Учительница взяла влажную тряпку, повернулась к доске и стала медленно стирать выведенную мелом сегодняшнюю дату.

– Ребята, – начала она, не оборачиваясь, – подобное может пойти, как бы чудовищно это ни звучало, вам во благо. Я не могу сказать однозначно, что это вредно или опасно.

– Но это ведь ужас! – выкрикнула Василина.
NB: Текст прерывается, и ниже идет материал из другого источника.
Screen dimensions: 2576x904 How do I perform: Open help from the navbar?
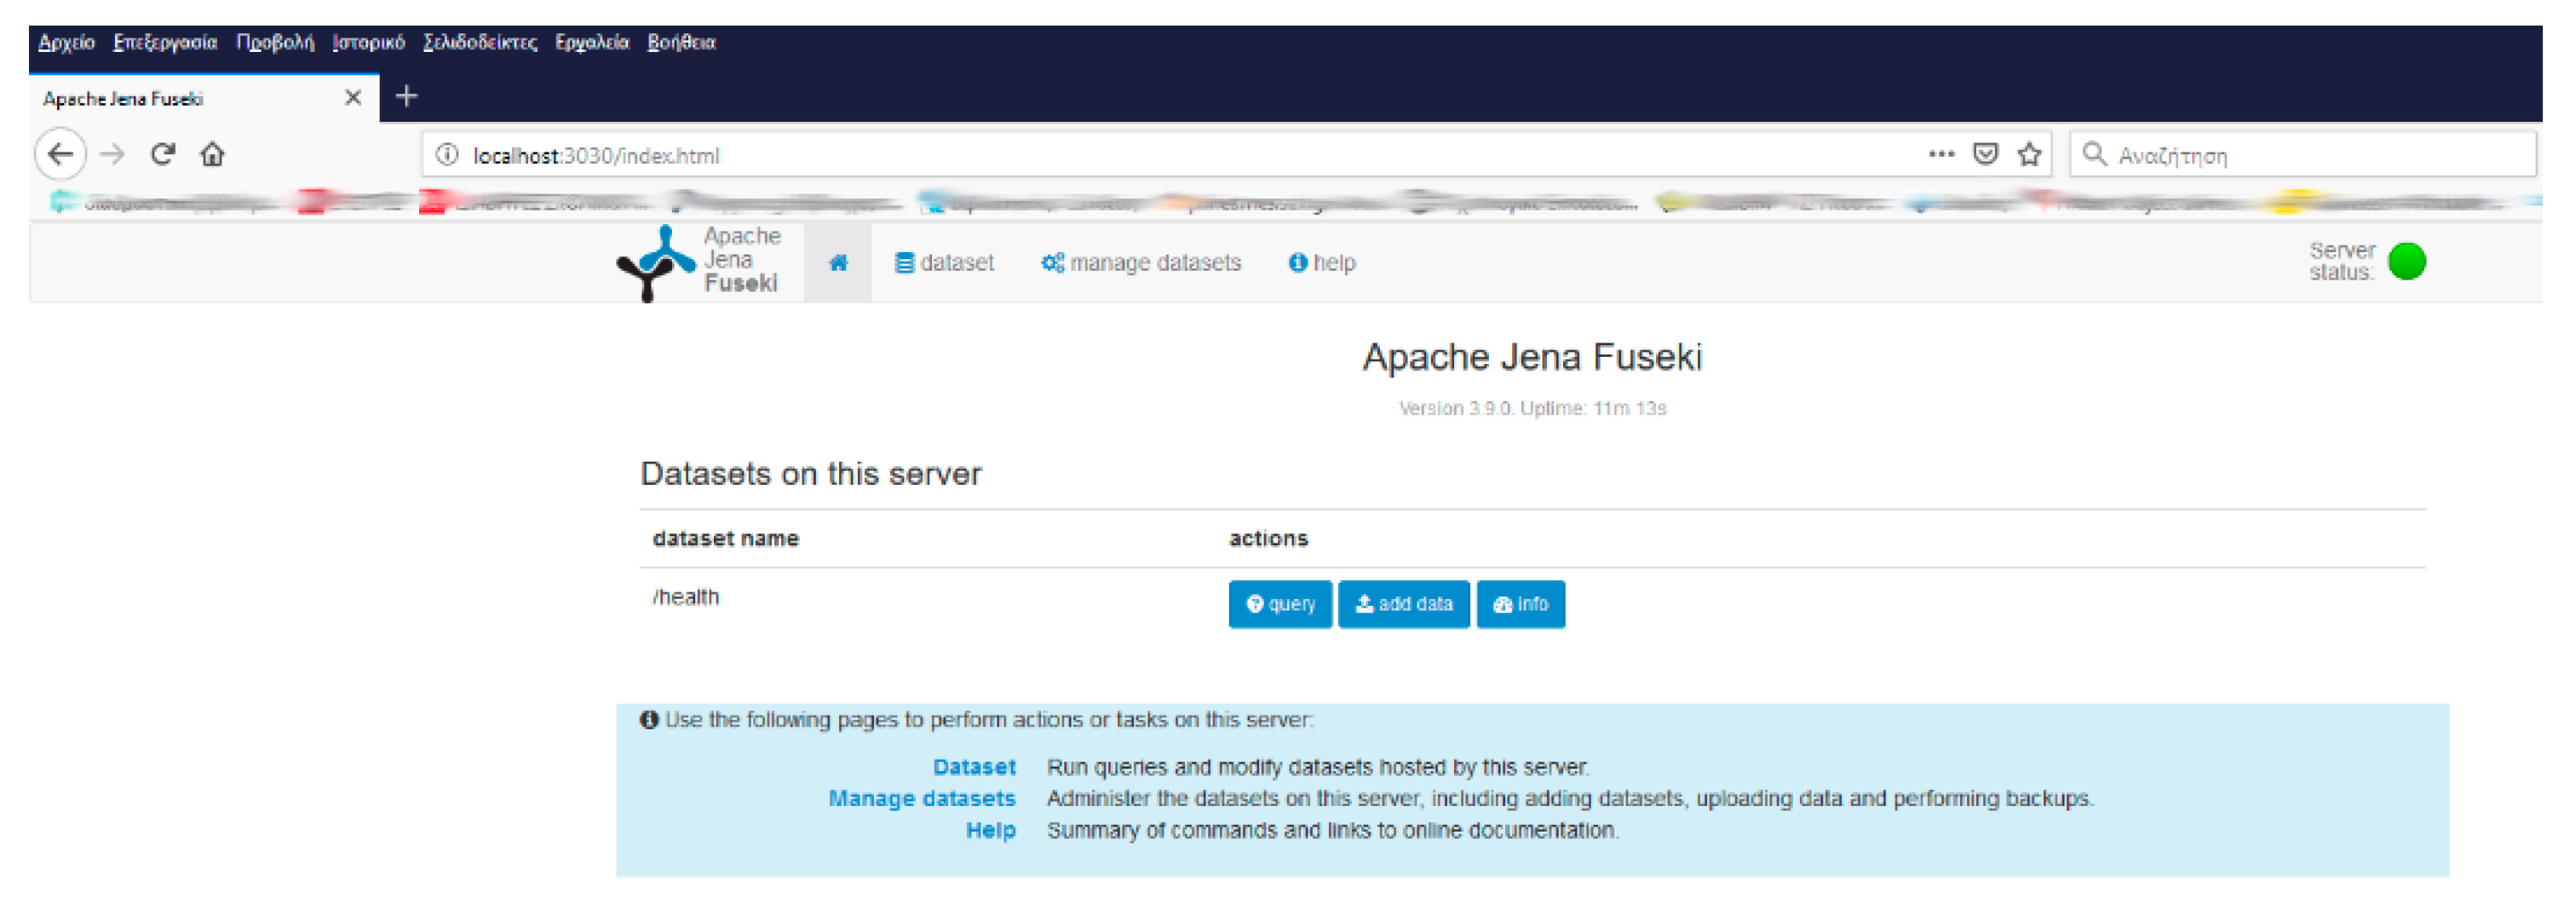[1321, 263]
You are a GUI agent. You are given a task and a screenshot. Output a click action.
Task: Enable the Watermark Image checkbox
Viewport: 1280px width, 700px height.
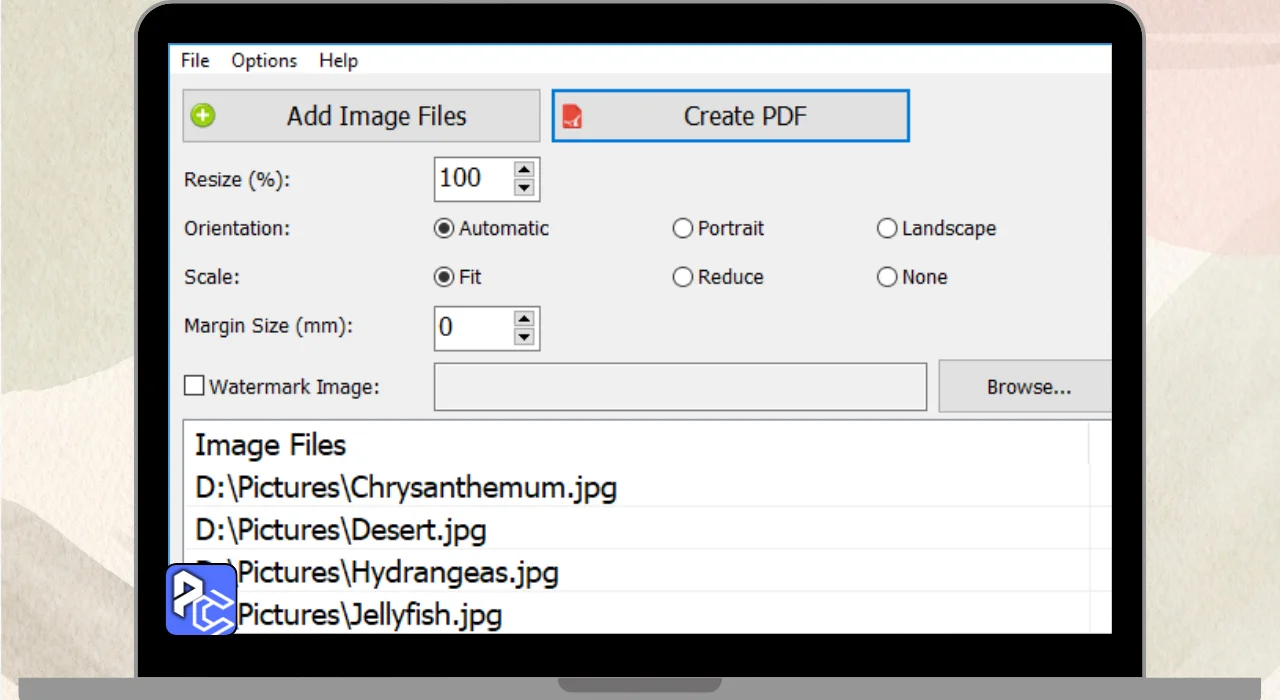point(194,386)
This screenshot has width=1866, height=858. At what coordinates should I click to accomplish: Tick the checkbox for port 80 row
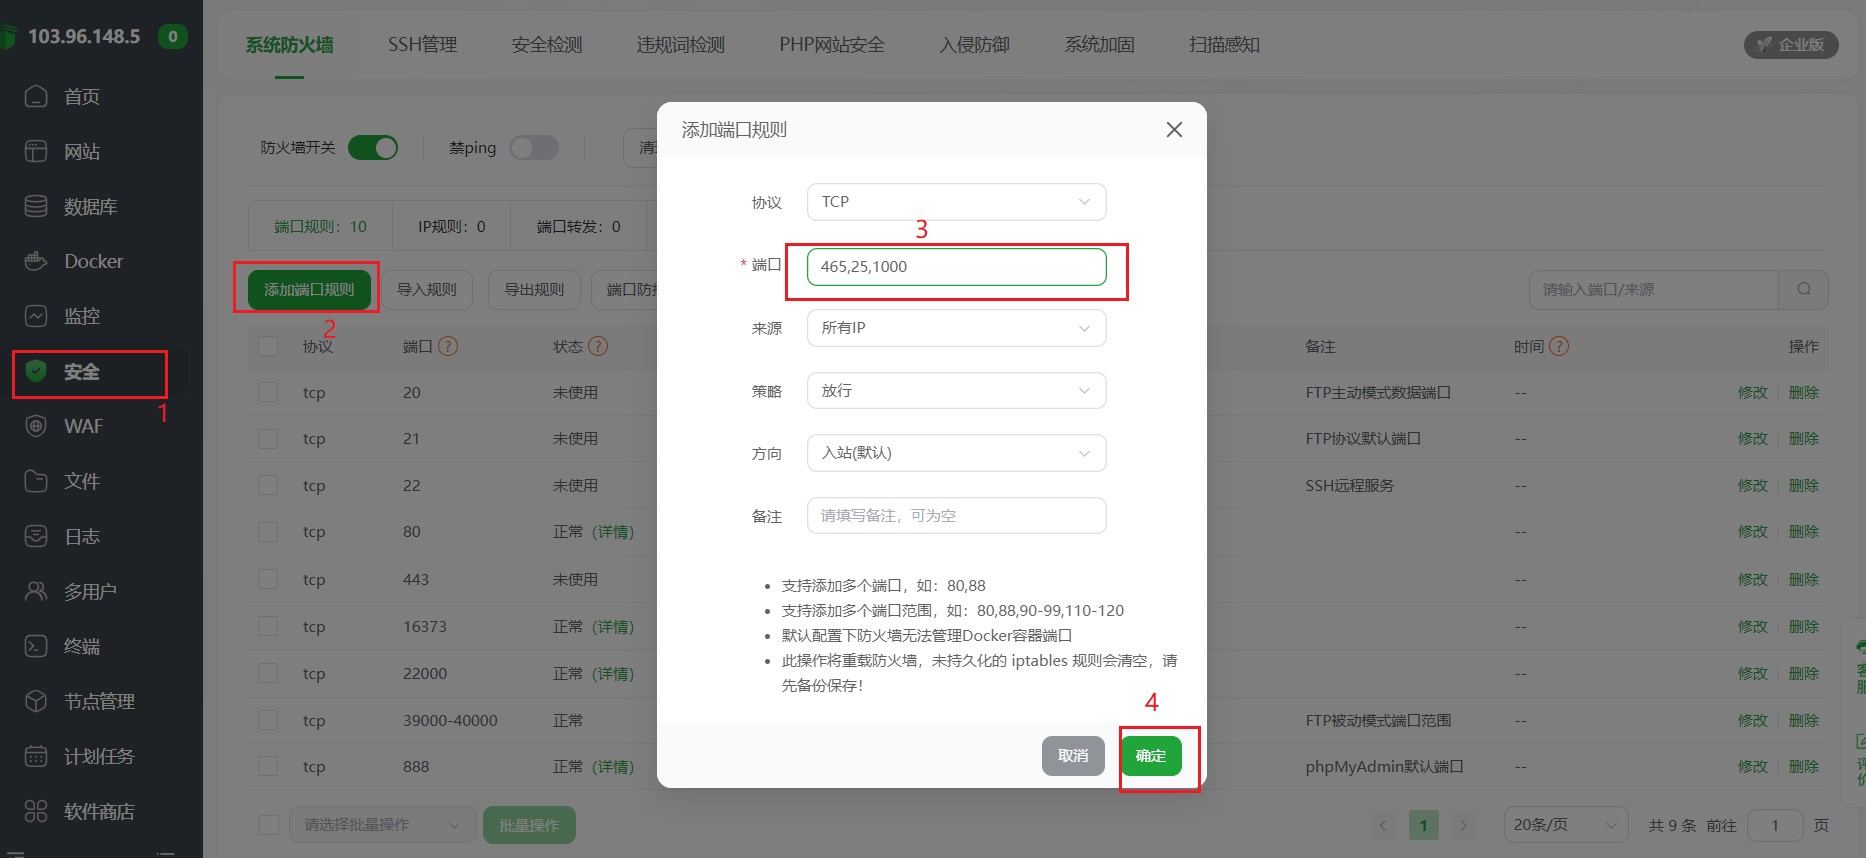268,532
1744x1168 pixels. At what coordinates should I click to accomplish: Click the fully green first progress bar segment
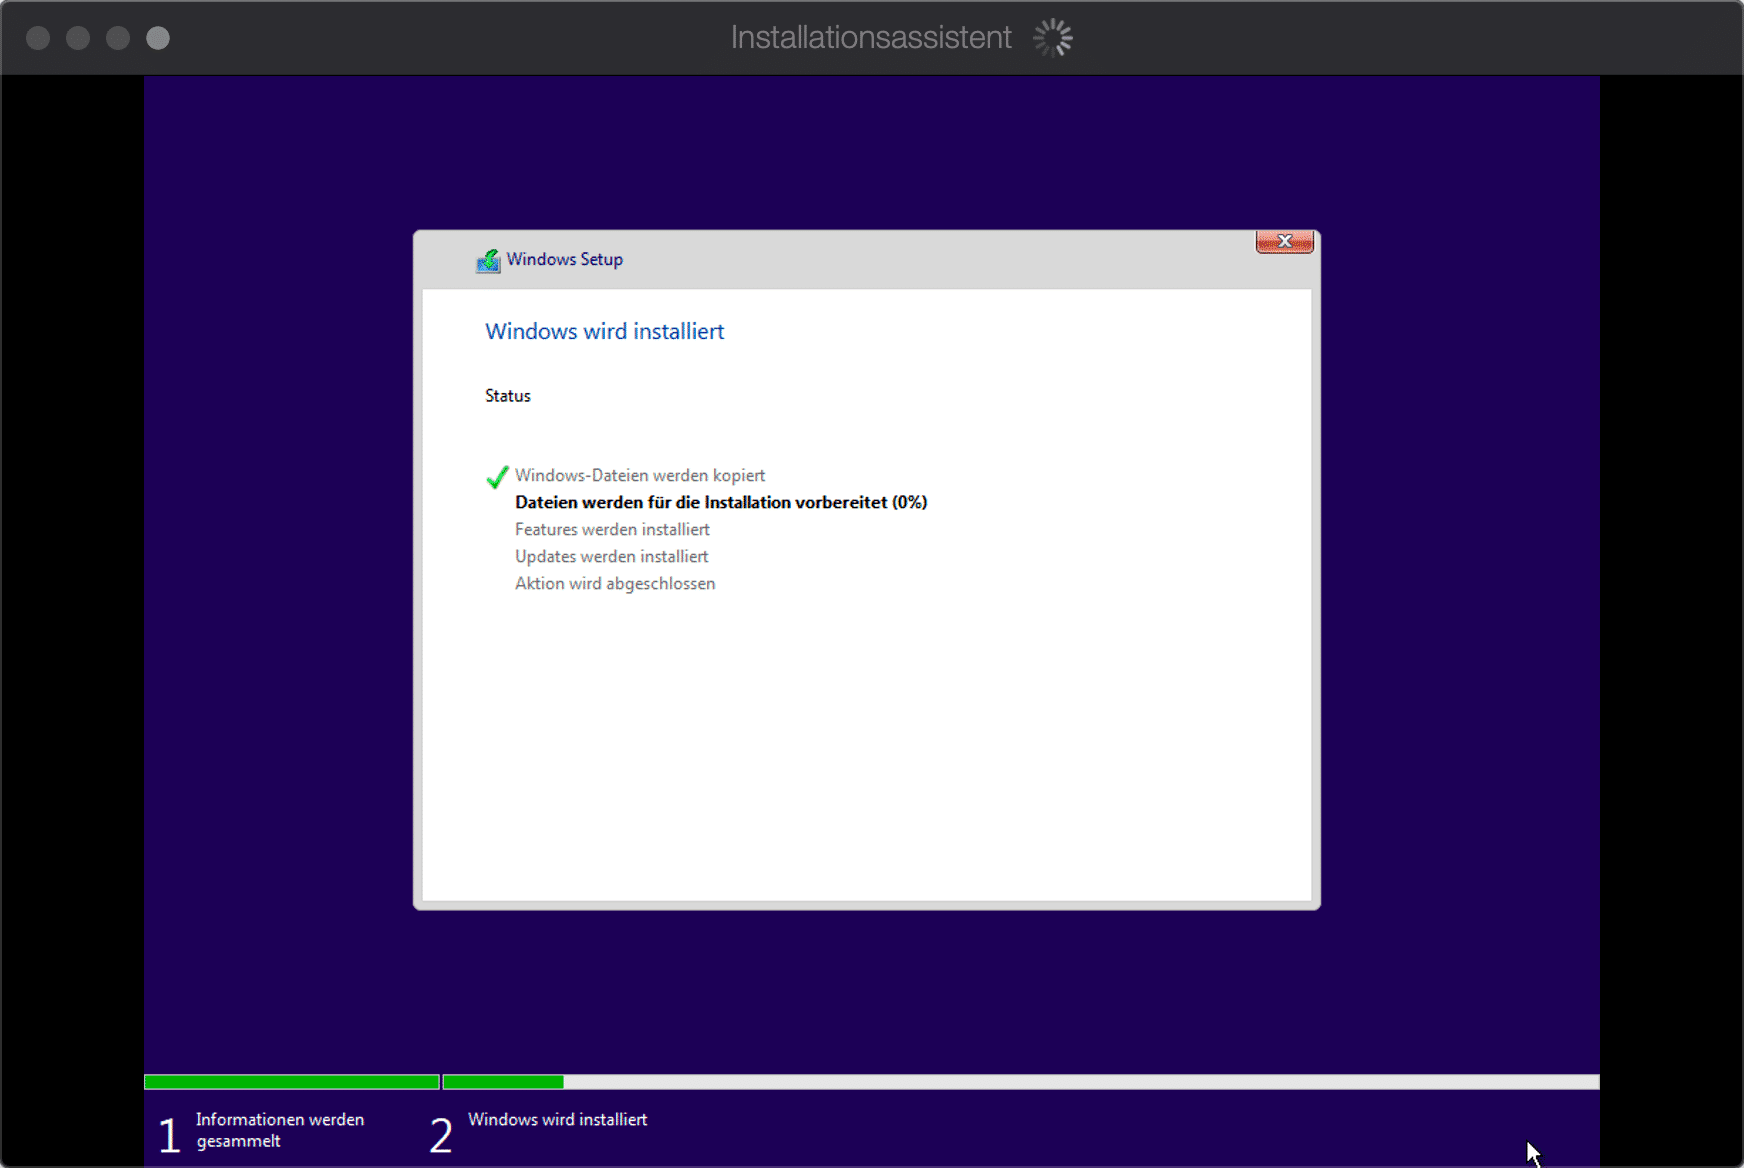point(291,1082)
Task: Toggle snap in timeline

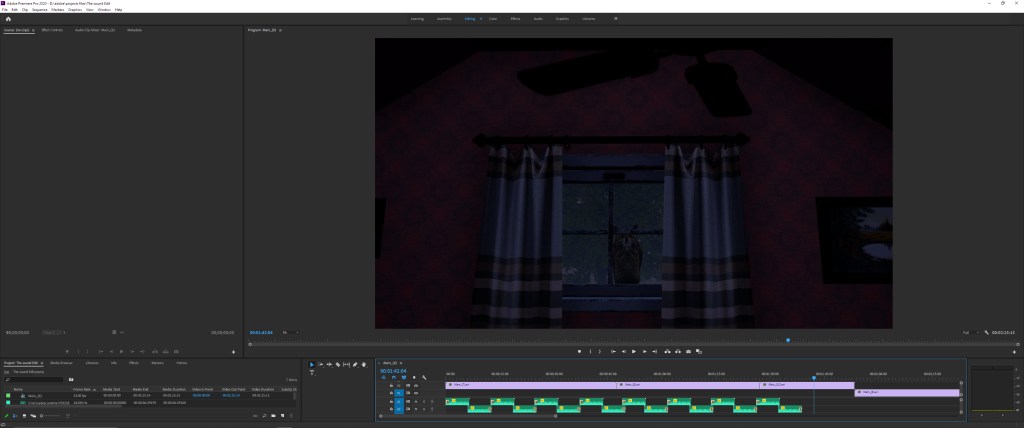Action: [393, 377]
– Ужас, – она повернулась к нам и оглядела каждого ученика в отдельности, – а я и не говорю, что увиденное вас не шокирует. Я говорю, что кто-то после казни может стать сильнее. Только еще раз повторю: надо основательно покопаться в себе и ясно понять, что это вам поможет.

– А если мы ошибемся?

– Если вы вдруг ошибетесь, то последствия будут печальными. Так что, если сомневаетесь, сидите дома.

Несмотря на то что казни до затишья проводились где-то раз в месяц, никто из нас их не видел. Только слышал по рассказам, видел по ошарашенным лицам возвращающихся с площади людей. Кирилл с Васькой хвастались, что им удалось попасть на площадь три года назад, но им никто не поверил. До четырнадцати лет нахождение на улице во время казни вообще запрещалось, и родителей, не усмотревших за своими отпрысками, крупно штрафовали. Когда ученики нашего класса стали по очереди отмечать четырнадцатилетие, казни стихли на целый год. Вплоть до сегодняшнего дня.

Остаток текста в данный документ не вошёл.